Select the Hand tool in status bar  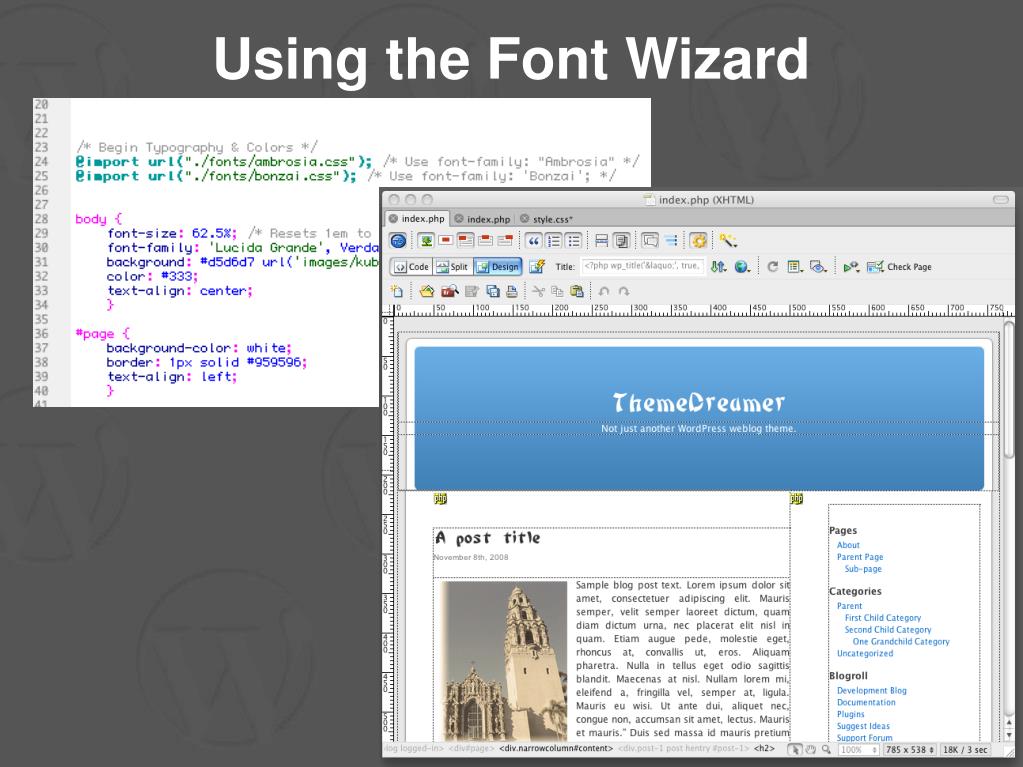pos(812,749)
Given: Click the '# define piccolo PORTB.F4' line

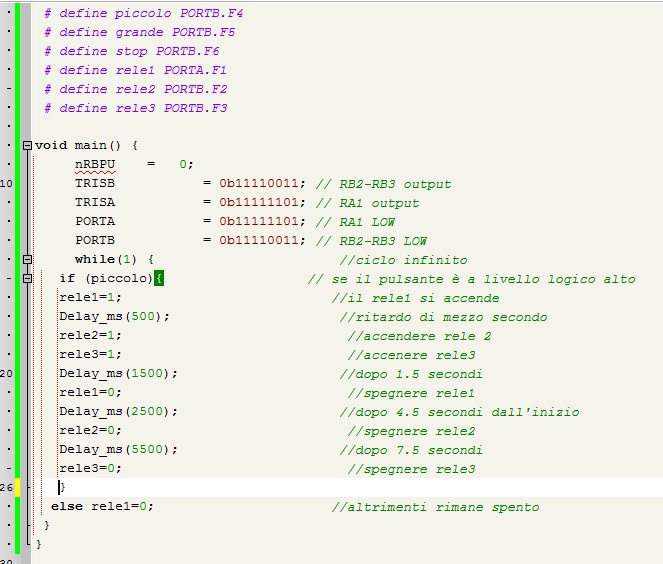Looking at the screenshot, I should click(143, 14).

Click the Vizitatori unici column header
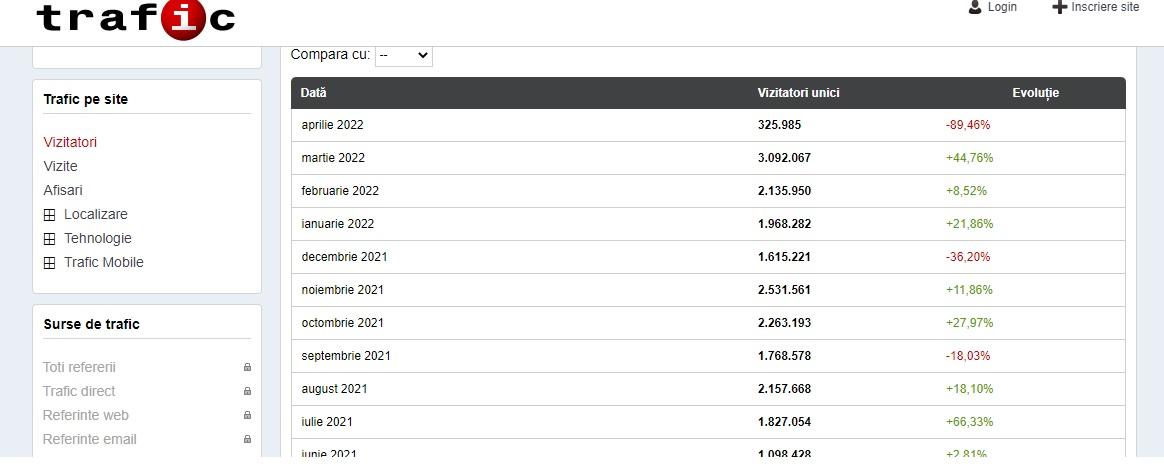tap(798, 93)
============================================================
ACTIVITY | Your task is to quote exactly the lines from the one with "Given: Click the" through the end of the material, both included, without reproducing any pictures.

THE COMPLETED TASK |
Given: Click the '# define piccolo PORTB.F4' line

Looking at the screenshot, I should click(143, 14).

Click the Vizitatori unici column header
tap(798, 93)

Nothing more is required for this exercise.